● **SHORT EXERCISE**: Reproduce word for word every line of the entries below, starting with the line that contains "You are a GUI" and continuing through the end of the entries, both included. Leave the pictures out of your answer.
────────────────────────────────────────
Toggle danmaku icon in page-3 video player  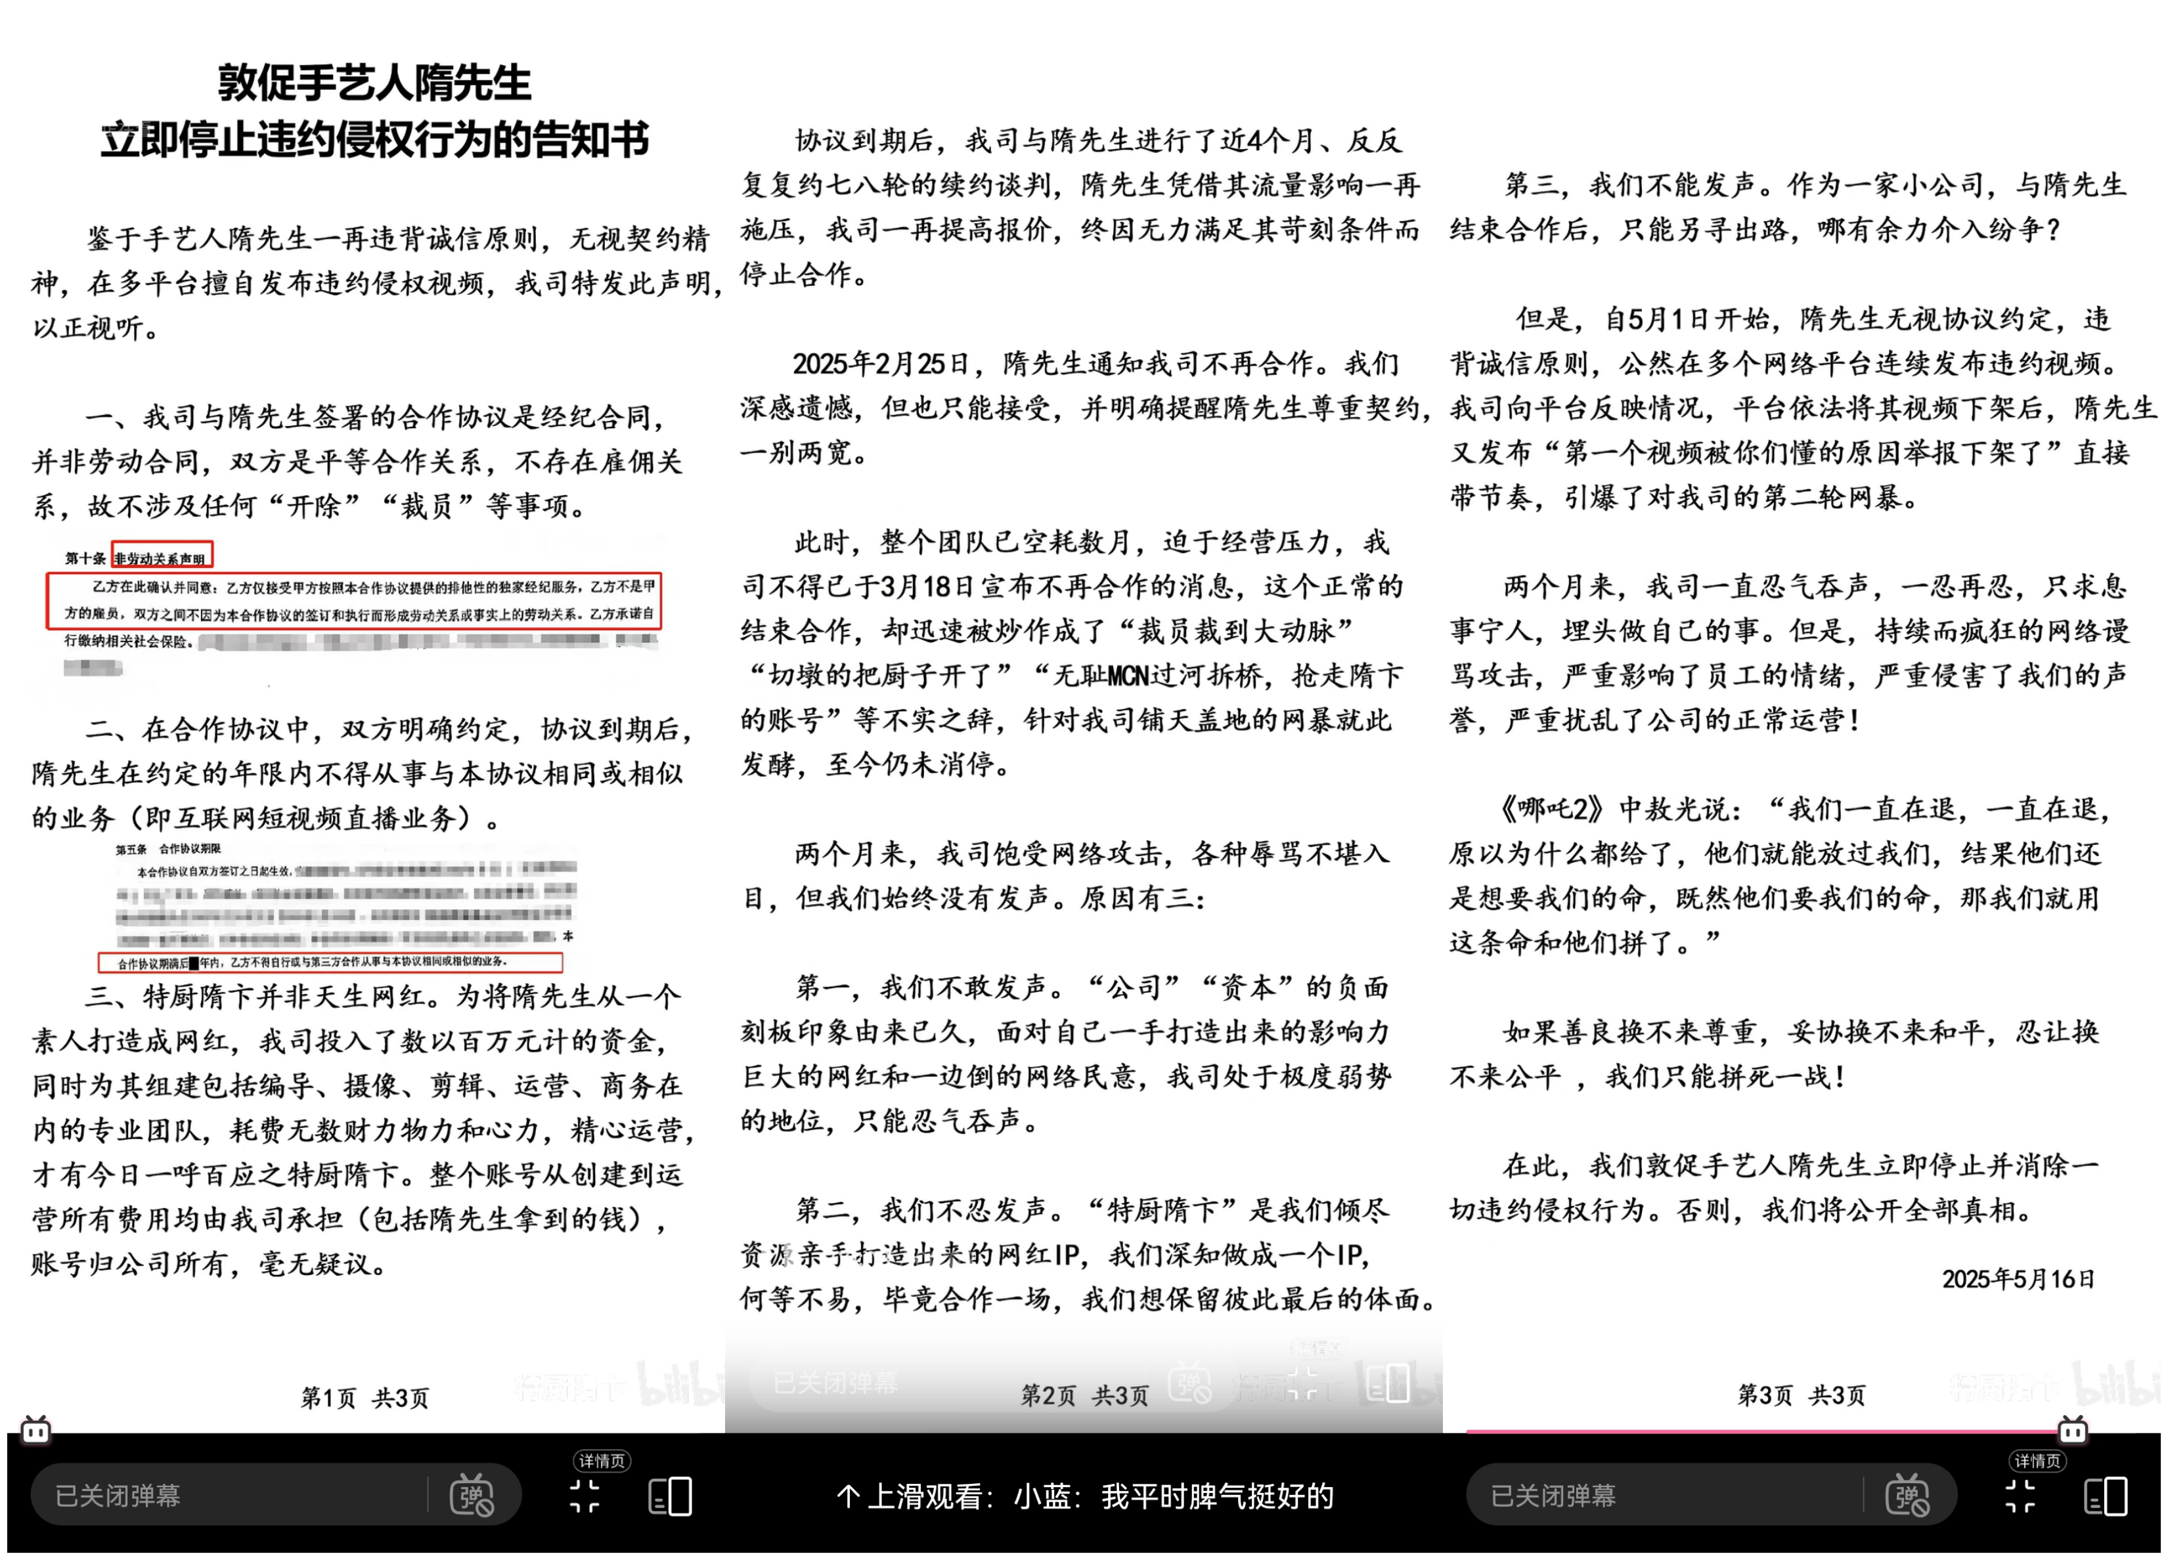[1907, 1496]
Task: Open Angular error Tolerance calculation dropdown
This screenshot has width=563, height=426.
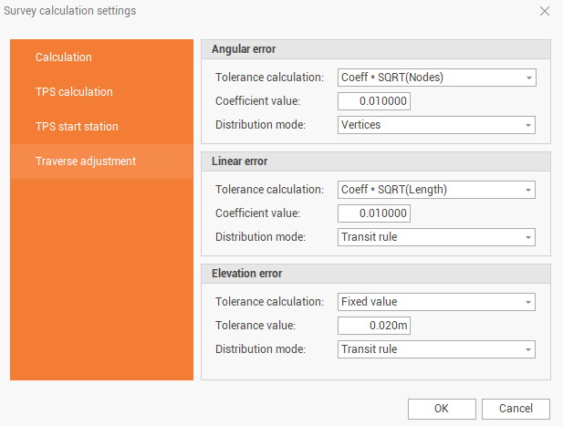Action: (436, 78)
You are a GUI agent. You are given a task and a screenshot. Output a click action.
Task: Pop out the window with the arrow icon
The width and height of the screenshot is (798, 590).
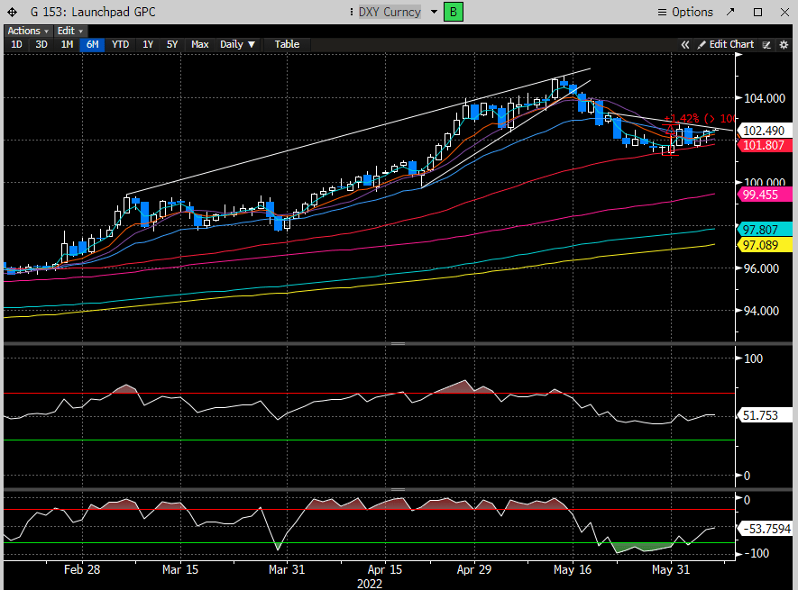click(x=732, y=12)
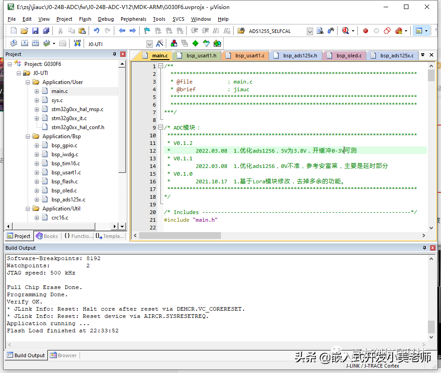
Task: Open the J0-UTI target dropdown
Action: click(150, 44)
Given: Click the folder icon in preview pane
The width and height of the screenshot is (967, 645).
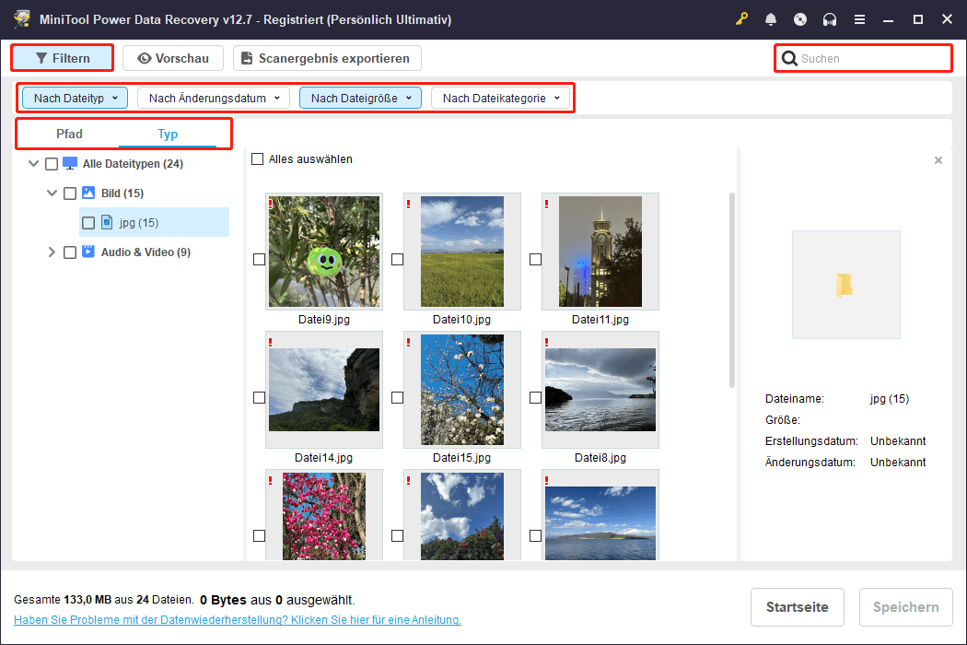Looking at the screenshot, I should click(x=845, y=285).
────────────────────────────────────────
● **RESULT OF THIS EXERCISE**:
You are a GUI agent. You are given a task and a screenshot. Output a click action.
Task: Pop out the window with the arrow icon
The width and height of the screenshot is (798, 590).
click(x=732, y=12)
Task: Open the J0-UTI target dropdown
Action: click(150, 44)
Given: Click the folder icon in preview pane
The width and height of the screenshot is (967, 645).
Looking at the screenshot, I should click(x=845, y=285).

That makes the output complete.